The deal to reform the Tahoe Regional Planning Agency is headed for its final step — ratification by the U.S. Congress.
The most recent step was the Dec. 19 proclamation by Gov. Brian Sandoval certifying that California has met the terms agreed to by the 2013 Nevada Legislature under Senate Bill 229.
“Where we are now is basically working with California and the TRPA on what is the best way to engage our (congressional) delegations,” said Leo Drozdoff, director of the Department of Conservation and Natural Resources.
That process began with the passage of legislation by the 2011 Nevada Legislature to withdraw from the TRPA unless California, environmental groups and local governments in the Tahoe Basin agreed to changes.
The biggest change called for is requiring consideration of economic conditions in adopting regional plans to control development in the basin, and to shift the burden of proof in challenging a regional plan or decision by TRPA to the party challenging the action. Under the long-standing compact, that burden has always been on TRPA.
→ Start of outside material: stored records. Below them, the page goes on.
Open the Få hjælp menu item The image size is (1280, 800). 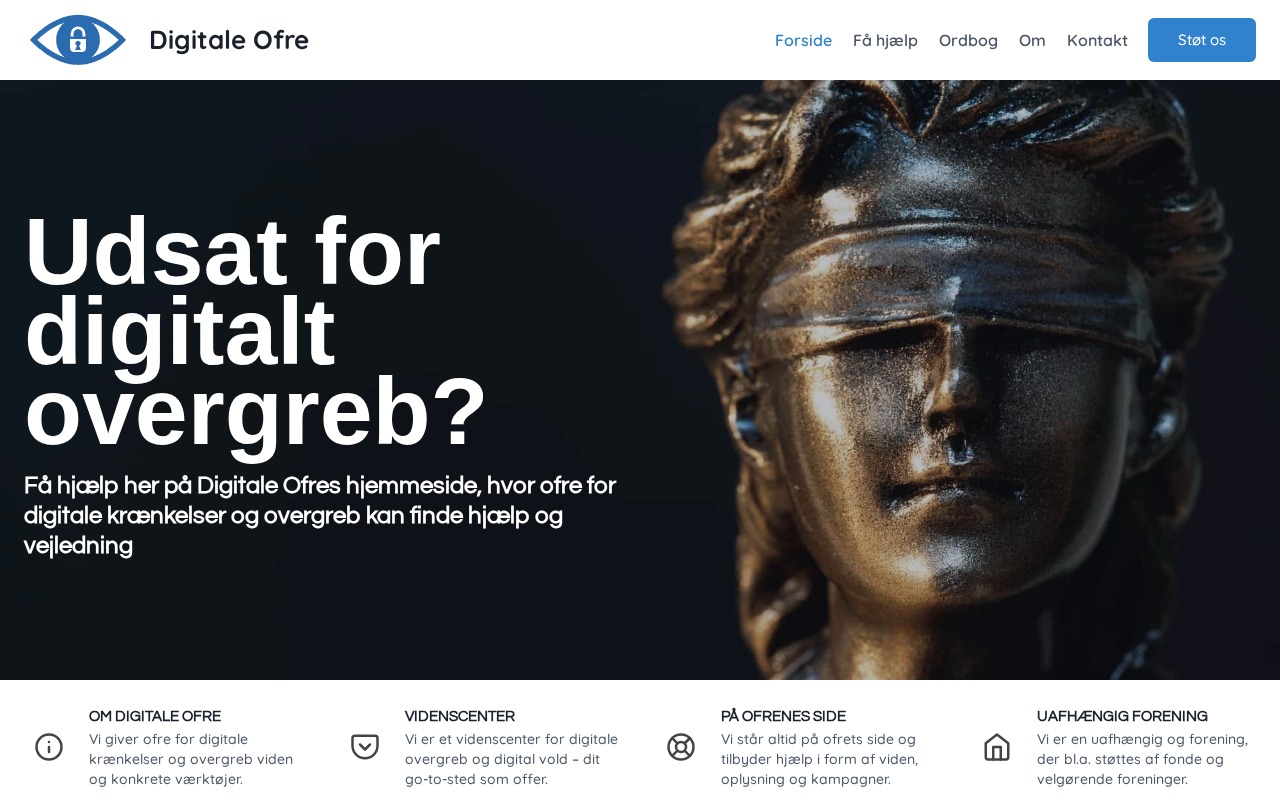[x=885, y=40]

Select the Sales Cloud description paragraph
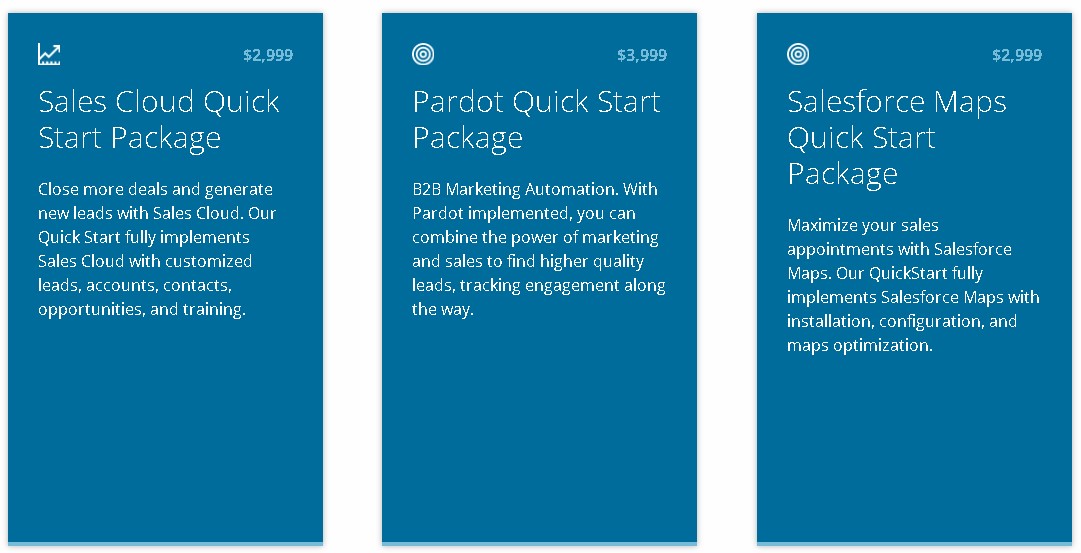point(156,249)
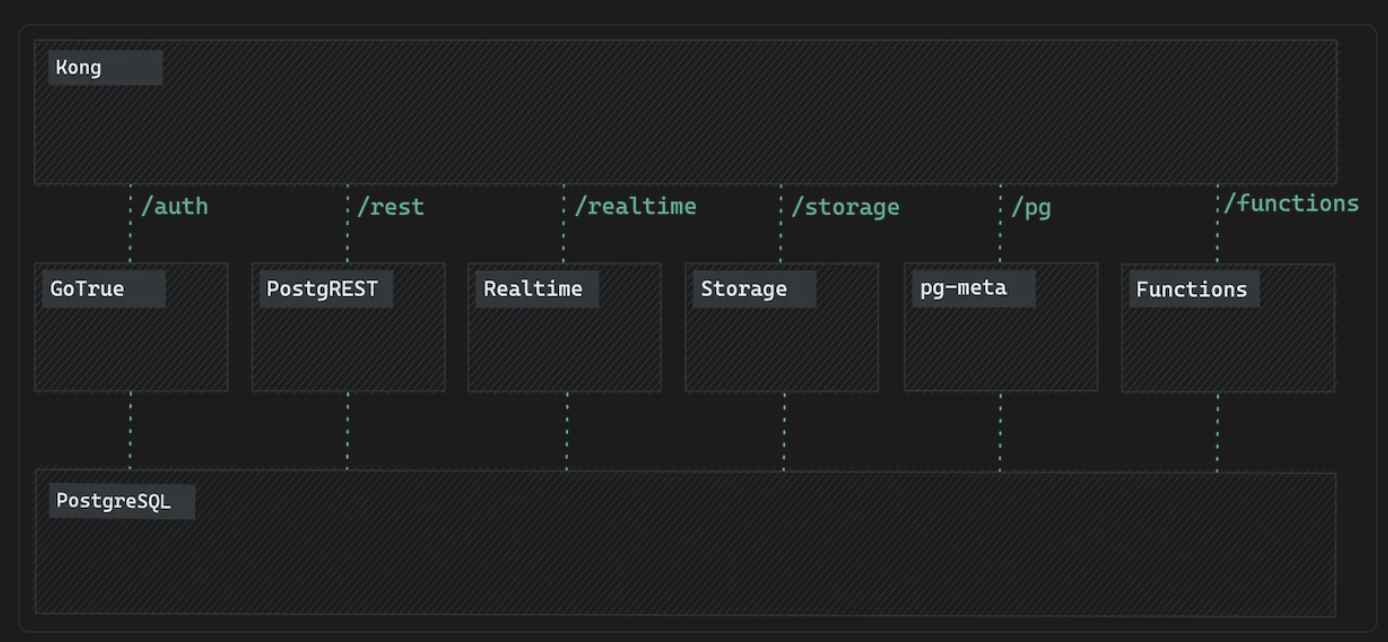Viewport: 1388px width, 642px height.
Task: Click the Functions service box
Action: (1227, 327)
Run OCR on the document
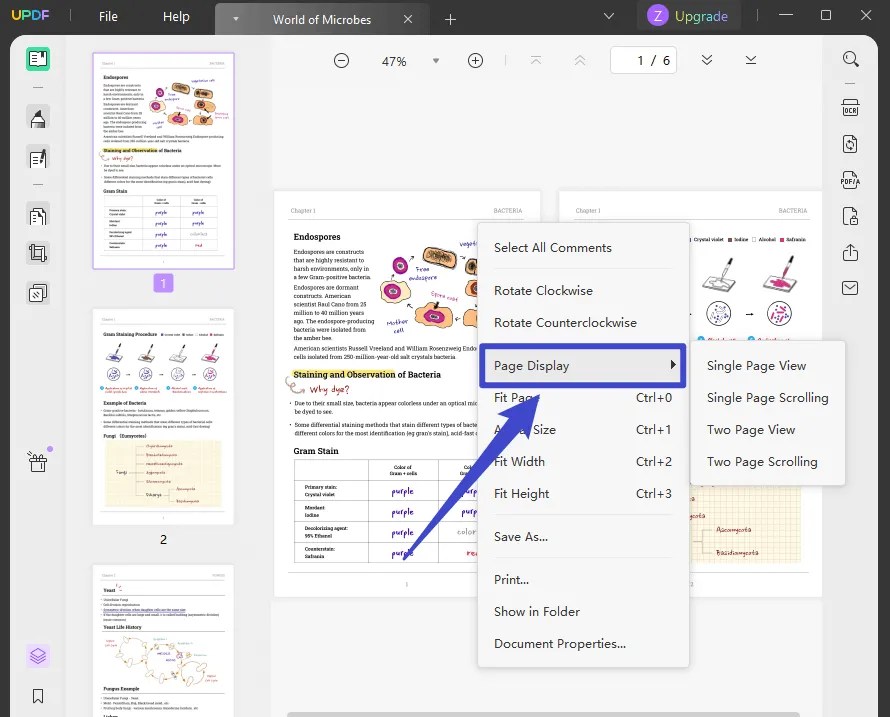The width and height of the screenshot is (890, 717). coord(850,107)
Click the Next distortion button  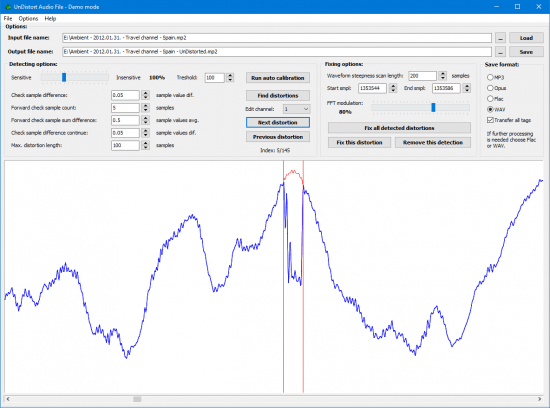(x=278, y=122)
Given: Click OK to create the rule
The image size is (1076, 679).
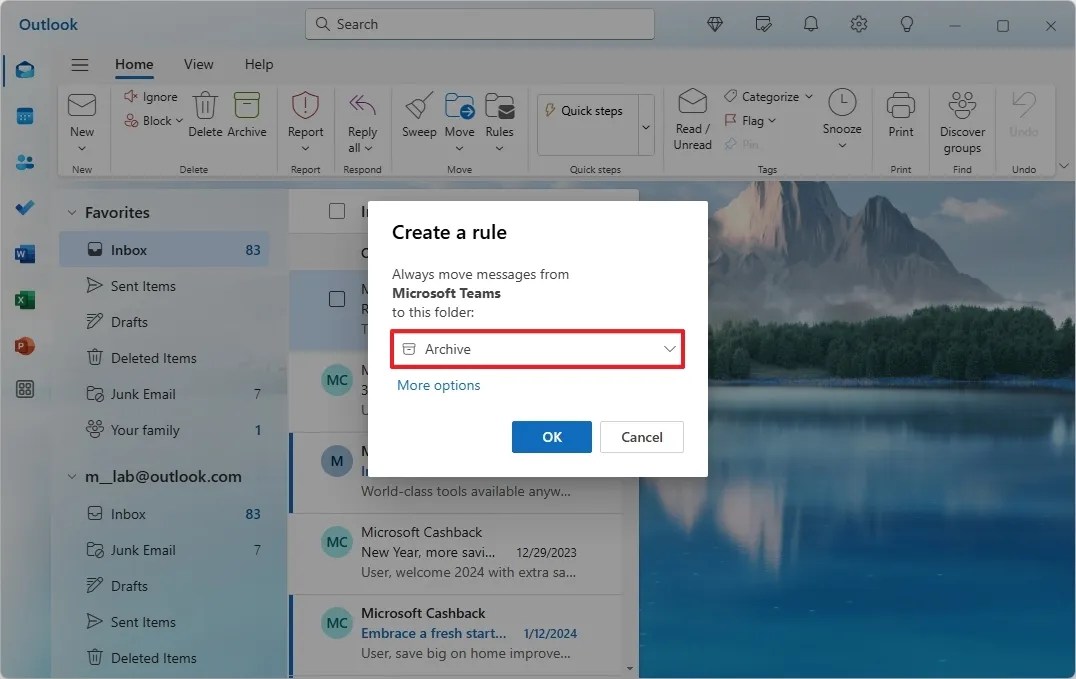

The compromise plan also cedes a significant amount of authority long held by TRPA to the five local governments in the basin and the two states.
The new plan was formally adopted by TRPA’s governing board a year ago.
“We passed ours. They passed theirs,” Drozdoff said. “The final check to make sure they matched up was this proclamation.”
He said both states, along with TRPA and most other partners involved, have also agreed to a united effort to get Congress to ratify the changes to the compact that rules planning and development in the basin.
The deal won praise from the Nevada Conservation League and the League to Save Lake Tahoe.
Darcie Goodman-Collins of the League to Save Lake Tahoe said when the compromise was announced that the agreement protects the lake. Kyle Davis of the Conservation League made similar comments at the time.
The only group not on board is the Sierra Club, which almost immediately sued to block the compromise plan.